Your assignment: From the first line of the data below, copy each line up to the one containing "Task: Select the ARM ARMv8 CPU name value", and include that line too.

=== Begin Enclosure ===

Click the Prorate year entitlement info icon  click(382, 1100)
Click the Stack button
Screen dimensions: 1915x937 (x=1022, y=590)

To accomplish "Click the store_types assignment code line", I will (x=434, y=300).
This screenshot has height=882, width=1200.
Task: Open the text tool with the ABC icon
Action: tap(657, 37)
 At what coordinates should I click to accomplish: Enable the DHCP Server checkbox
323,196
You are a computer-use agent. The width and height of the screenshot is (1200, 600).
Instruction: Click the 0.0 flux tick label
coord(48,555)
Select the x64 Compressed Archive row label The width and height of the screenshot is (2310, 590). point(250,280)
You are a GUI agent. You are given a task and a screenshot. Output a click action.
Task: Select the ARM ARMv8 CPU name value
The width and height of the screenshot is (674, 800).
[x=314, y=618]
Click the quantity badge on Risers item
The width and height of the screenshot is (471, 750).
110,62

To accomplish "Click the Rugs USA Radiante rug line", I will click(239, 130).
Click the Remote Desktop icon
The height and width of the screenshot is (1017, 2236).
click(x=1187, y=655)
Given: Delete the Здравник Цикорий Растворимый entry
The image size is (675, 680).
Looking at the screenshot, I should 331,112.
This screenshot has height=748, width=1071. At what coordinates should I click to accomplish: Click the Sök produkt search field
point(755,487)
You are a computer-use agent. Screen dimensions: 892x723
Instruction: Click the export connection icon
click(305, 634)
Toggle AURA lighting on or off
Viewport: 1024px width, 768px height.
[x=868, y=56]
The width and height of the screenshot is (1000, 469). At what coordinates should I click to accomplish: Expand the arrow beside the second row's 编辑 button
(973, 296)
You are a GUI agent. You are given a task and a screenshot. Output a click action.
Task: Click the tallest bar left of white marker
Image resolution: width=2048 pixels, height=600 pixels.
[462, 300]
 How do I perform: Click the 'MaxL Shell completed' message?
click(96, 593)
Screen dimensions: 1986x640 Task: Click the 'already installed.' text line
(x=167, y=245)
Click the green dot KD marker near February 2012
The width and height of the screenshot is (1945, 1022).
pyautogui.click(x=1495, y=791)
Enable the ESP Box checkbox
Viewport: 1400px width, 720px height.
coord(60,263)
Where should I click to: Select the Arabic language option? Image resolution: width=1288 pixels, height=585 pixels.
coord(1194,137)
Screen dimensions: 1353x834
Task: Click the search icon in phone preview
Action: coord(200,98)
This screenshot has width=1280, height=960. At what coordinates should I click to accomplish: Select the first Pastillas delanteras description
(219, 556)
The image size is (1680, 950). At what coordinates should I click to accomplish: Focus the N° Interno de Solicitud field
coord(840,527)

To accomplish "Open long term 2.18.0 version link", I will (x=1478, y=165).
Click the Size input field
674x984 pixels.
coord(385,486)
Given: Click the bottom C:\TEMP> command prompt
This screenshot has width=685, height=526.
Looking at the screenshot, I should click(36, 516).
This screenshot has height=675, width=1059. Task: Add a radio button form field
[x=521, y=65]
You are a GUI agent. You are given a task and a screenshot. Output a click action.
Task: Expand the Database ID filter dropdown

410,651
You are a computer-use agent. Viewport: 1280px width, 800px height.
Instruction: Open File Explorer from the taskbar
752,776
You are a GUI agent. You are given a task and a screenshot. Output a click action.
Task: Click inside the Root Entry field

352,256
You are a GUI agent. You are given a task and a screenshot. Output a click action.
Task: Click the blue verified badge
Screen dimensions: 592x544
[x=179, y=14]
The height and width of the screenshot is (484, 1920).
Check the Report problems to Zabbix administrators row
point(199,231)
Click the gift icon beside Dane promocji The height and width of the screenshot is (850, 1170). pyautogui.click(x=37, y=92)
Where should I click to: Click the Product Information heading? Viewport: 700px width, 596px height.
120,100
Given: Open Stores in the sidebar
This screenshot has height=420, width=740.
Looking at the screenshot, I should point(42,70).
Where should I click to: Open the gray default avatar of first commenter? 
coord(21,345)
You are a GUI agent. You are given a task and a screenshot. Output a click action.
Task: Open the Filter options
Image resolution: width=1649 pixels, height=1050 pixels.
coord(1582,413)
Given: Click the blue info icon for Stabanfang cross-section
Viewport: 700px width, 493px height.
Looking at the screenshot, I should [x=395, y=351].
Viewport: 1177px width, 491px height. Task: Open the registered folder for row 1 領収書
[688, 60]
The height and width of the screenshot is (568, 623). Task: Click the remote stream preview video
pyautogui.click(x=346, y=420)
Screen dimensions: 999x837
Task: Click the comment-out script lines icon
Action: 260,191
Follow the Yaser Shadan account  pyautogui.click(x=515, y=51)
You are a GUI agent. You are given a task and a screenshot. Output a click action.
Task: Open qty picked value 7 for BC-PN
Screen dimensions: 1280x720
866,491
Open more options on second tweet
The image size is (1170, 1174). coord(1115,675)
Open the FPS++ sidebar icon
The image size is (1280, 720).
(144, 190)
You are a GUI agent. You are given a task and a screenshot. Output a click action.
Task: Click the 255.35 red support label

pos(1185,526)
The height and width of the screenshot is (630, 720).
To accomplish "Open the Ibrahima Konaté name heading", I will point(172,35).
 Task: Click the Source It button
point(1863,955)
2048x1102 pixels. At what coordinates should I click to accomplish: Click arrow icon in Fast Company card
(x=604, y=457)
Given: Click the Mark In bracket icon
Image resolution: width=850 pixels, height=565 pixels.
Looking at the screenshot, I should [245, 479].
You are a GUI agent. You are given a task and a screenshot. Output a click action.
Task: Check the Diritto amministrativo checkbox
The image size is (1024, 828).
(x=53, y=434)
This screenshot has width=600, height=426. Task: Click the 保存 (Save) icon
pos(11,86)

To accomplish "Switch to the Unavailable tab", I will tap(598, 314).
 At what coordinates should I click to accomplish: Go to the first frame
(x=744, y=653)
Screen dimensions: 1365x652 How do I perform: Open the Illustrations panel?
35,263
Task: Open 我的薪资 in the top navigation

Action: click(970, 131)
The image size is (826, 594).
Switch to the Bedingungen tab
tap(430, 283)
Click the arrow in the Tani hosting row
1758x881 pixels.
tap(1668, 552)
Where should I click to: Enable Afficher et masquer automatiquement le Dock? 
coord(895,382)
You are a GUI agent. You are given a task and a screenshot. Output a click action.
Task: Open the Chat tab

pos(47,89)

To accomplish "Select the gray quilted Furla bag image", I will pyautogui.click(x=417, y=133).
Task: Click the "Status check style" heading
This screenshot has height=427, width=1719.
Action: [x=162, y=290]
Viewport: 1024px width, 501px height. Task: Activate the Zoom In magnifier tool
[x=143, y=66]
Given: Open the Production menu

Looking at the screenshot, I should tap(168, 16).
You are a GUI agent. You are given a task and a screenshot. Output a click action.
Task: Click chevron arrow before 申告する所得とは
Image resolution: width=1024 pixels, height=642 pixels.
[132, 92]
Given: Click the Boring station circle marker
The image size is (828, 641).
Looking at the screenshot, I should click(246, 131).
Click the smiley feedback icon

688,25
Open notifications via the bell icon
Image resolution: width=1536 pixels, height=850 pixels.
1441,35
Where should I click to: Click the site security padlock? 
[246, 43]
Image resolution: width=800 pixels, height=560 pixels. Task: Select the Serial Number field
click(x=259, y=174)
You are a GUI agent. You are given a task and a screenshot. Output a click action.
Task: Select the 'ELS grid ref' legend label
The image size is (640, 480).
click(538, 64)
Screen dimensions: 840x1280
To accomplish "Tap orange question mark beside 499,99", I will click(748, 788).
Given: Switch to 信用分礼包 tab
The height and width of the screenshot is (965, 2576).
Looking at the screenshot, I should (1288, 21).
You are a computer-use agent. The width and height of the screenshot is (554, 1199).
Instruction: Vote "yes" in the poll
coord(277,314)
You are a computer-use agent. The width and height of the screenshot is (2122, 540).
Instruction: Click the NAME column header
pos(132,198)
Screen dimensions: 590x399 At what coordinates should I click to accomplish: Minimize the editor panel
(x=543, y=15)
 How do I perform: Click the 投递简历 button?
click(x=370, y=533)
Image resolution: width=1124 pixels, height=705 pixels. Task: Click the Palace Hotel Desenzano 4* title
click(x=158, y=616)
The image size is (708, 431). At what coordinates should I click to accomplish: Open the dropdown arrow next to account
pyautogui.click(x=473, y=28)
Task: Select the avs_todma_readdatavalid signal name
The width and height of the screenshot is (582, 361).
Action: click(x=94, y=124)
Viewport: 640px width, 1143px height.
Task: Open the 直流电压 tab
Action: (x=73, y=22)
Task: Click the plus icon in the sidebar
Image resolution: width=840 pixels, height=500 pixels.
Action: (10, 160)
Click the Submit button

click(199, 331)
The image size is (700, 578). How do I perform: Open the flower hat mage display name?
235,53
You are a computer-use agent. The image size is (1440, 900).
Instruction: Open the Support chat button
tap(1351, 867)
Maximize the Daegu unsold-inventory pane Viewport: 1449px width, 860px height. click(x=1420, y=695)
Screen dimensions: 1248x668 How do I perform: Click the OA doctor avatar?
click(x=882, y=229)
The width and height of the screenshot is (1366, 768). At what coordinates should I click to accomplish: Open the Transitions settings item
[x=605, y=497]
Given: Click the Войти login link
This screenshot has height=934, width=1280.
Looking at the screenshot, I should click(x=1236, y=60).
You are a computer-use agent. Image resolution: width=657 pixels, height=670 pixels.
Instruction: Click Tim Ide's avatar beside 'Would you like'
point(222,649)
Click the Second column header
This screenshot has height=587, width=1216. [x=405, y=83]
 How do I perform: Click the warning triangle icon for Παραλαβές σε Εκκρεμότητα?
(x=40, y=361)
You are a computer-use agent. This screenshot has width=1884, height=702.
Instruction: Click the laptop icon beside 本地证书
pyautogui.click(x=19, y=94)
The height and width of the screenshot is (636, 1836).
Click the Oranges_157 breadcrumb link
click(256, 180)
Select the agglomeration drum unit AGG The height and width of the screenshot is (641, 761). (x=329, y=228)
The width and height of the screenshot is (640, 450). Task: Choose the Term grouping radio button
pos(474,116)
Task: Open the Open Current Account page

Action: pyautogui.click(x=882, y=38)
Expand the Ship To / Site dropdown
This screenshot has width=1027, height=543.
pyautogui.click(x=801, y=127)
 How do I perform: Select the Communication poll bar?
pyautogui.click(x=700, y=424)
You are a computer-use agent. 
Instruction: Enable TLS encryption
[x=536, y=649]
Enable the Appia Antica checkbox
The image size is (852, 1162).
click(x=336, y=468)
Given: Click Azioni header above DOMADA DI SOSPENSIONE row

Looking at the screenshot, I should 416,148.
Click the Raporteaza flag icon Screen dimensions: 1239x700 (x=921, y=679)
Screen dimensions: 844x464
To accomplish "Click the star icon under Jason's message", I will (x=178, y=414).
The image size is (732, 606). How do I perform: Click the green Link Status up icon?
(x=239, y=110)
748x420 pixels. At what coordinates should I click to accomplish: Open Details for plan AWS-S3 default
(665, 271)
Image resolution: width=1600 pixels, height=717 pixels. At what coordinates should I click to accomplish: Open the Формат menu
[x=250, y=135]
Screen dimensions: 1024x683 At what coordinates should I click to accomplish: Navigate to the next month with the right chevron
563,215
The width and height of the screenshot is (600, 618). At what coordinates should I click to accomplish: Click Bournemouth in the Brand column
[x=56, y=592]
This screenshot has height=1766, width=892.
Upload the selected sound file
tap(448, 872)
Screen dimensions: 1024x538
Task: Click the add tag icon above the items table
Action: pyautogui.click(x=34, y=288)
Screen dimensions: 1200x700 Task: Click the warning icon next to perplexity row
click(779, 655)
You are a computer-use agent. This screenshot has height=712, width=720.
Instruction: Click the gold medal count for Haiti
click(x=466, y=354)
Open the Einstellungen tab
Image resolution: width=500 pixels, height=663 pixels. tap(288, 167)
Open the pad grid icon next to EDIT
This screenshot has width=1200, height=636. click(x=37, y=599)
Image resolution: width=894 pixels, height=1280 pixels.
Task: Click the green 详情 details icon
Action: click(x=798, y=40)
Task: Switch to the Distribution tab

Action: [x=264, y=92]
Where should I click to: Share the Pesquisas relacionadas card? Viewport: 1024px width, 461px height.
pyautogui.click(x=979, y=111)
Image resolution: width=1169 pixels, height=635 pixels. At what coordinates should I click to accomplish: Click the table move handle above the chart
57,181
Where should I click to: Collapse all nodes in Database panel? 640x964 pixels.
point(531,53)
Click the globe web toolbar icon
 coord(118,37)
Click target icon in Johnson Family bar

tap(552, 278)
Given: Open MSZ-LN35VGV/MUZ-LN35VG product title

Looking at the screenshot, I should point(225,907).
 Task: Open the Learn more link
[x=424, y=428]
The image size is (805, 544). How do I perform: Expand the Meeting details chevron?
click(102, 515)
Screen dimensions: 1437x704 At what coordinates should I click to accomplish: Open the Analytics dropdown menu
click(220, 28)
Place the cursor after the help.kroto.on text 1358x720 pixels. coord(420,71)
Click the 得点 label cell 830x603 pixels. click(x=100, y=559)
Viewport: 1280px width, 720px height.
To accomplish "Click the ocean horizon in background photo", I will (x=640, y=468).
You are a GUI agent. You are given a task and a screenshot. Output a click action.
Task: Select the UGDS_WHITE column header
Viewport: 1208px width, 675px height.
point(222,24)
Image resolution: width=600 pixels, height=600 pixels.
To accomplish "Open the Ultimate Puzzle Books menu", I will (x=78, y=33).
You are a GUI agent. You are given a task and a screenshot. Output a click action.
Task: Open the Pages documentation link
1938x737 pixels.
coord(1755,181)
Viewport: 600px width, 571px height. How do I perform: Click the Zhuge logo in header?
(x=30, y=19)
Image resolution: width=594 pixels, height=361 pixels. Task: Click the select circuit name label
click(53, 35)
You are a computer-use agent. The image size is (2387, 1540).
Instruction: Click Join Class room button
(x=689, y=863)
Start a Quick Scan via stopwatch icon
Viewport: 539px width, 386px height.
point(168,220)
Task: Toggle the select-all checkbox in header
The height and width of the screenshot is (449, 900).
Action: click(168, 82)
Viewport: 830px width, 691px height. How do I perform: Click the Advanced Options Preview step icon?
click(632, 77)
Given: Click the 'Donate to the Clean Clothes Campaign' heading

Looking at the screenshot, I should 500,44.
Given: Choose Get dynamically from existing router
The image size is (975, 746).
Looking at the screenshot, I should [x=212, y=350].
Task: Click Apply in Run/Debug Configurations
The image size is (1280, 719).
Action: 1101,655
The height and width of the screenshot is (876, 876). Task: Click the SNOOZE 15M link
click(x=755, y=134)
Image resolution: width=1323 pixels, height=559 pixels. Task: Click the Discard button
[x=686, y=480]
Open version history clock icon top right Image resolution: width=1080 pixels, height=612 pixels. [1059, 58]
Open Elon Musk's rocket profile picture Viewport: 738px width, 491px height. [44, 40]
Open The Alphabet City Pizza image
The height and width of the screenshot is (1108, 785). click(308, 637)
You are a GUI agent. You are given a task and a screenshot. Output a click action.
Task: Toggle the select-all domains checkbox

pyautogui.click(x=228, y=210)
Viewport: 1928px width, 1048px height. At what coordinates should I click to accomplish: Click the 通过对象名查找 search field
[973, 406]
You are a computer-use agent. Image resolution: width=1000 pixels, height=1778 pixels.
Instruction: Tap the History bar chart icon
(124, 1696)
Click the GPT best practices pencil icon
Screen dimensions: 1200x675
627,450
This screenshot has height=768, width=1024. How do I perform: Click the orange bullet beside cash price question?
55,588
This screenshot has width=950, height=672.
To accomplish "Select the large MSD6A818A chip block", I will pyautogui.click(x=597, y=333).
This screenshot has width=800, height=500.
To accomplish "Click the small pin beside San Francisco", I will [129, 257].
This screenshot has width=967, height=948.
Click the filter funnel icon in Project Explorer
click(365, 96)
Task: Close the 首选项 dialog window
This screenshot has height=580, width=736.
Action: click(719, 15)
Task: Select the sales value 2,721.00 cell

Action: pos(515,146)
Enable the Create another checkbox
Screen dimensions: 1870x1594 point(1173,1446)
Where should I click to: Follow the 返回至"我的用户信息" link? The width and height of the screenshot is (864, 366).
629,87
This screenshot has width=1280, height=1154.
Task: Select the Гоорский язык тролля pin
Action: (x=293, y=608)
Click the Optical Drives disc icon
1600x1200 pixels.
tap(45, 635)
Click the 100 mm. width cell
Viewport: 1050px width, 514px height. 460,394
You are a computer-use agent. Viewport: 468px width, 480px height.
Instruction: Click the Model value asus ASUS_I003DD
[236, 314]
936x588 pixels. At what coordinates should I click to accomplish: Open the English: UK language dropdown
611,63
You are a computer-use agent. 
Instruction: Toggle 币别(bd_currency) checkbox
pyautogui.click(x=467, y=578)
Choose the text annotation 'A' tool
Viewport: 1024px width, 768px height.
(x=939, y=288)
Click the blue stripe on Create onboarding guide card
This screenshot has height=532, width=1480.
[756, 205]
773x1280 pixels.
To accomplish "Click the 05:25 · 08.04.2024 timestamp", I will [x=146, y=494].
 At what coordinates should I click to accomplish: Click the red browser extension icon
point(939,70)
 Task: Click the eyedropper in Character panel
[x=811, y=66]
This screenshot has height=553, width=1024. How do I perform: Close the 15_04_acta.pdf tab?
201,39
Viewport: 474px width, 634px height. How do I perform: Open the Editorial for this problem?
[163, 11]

=== End Enclosure ===

Exercise response:
Click the Prorate year entitlement info icon  click(382, 1100)
Click the Stack button
Screen dimensions: 1915x937 (x=1022, y=590)

To accomplish "Click the store_types assignment code line", I will (x=434, y=300).
This screenshot has height=882, width=1200.
Task: Open the text tool with the ABC icon
Action: tap(657, 37)
 At what coordinates should I click to accomplish: Enable the DHCP Server checkbox
323,196
You are a computer-use agent. The width and height of the screenshot is (1200, 600).
Instruction: Click the 0.0 flux tick label
coord(48,555)
Select the x64 Compressed Archive row label The width and height of the screenshot is (2310, 590). point(250,280)
You are a GUI agent. You are given a task and a screenshot. Output a click action.
Task: Select the ARM ARMv8 CPU name value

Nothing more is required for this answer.